MissM · 18/05/2010 12:05

A friend of mine had exactly this situation when good friends of theirs got married and her LO was six weeks old. They handled it by taking the baby to the ceremony but leaving it outside with a good friend - disaster as the baby howled, my friend panicked, the friends getting married got very stroppy and everyone's day was spoiled. It was awful and ended up creating a lot of bad feeling on both sides. The frostiness only really started thawing after a couple of years of rumbling resentment and left a very bad taste in everyone's mouth.

Go with the advice the sensible people on here are giving - be calm and rational and explain why you can't come in basic language, and try not to let your emotions lead your response. When they have a baby it will all come clear to them and they'll probably come and apologise for not getting it.

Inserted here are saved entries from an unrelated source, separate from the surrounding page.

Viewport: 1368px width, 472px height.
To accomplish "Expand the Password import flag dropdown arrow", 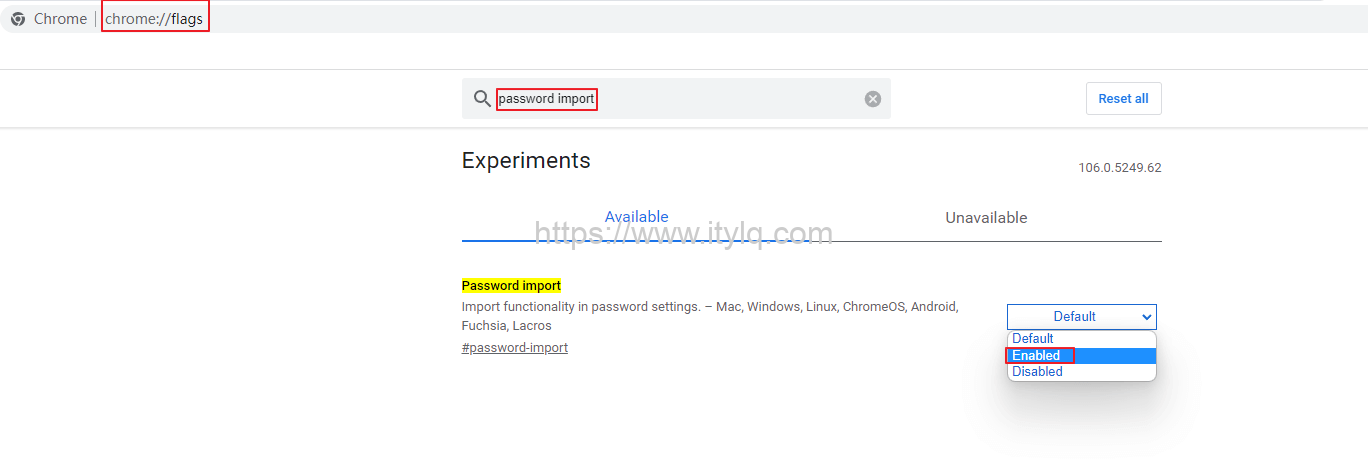I will pos(1146,317).
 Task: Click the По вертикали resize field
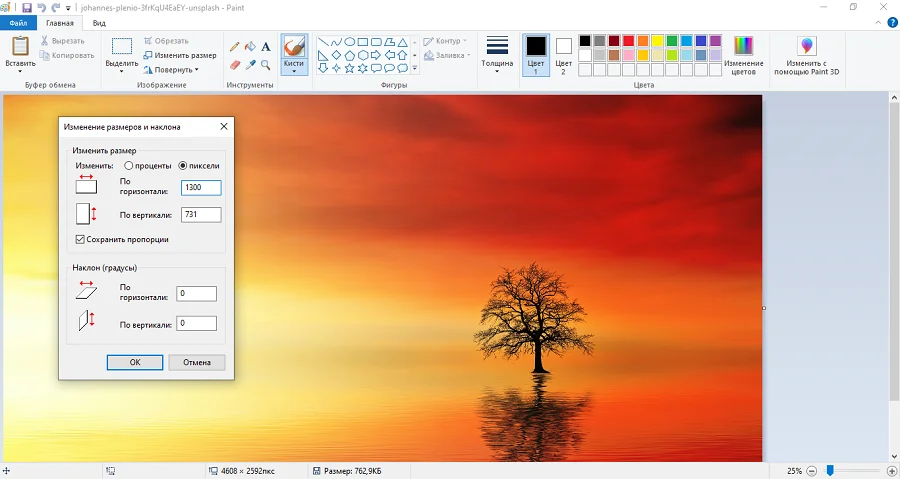201,215
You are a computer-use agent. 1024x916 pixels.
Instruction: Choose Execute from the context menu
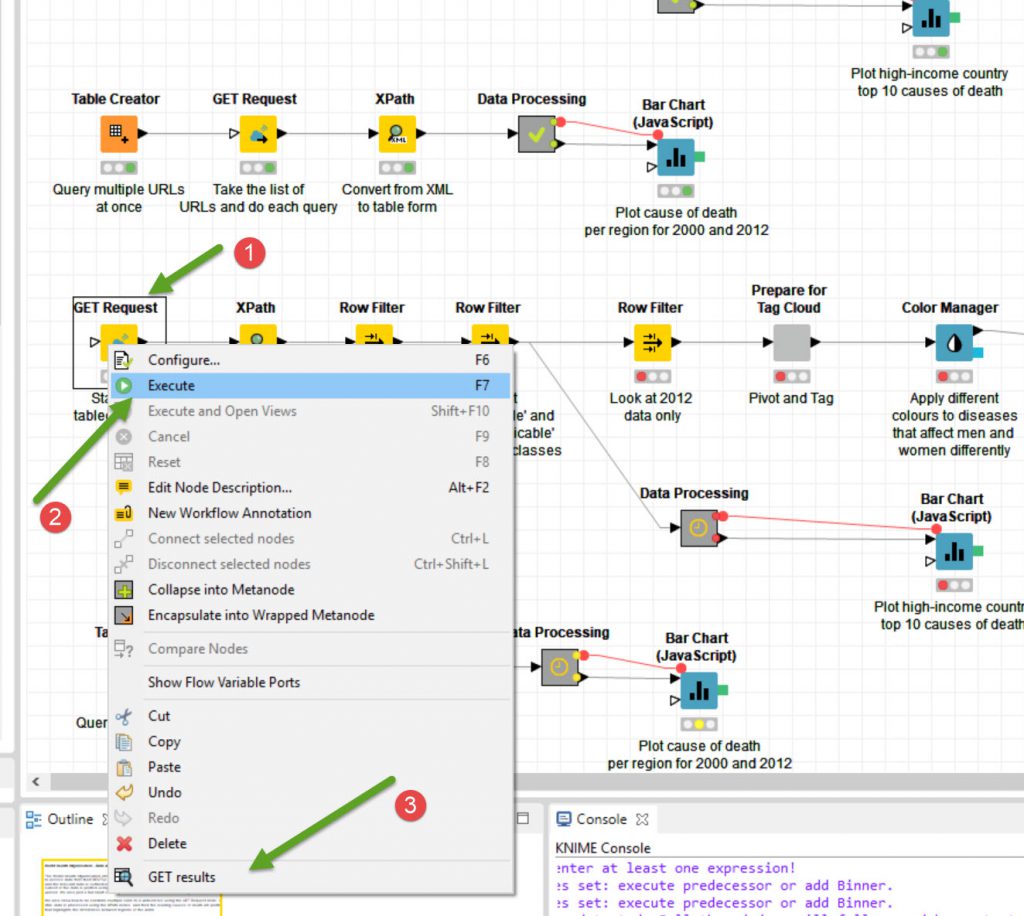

nappyaddict · 18/05/2010 14:26

Most people I know that have had child free weddings have made an exception for babies under 6 months.

mrsSmurf · 18/05/2010 14:34

Alanna i posted previously and took the view that it's their wedding their choice for it to be a child-free event.

I had a child free wedding myself but i do think it's unreasonable of them to mess you around like this. We let everyone know from the beginning that it was a child-free event and i think it was very silly of them to tell you one thing and then go back on it.

MissM · 18/05/2010 14:57

We did that nappyaddict - well, not exactly a hard and fast rule as there were some kids at our wedding, but some people rang me and asked if they could bring their babies or toddlers if they couldn't find childcare, and I said yes of course.

And at the time I was a clueless mother-to-be.

nappyaddict · 18/05/2010 14:58

mrsSmurf - did any of your friends or family have babies though? If so how old?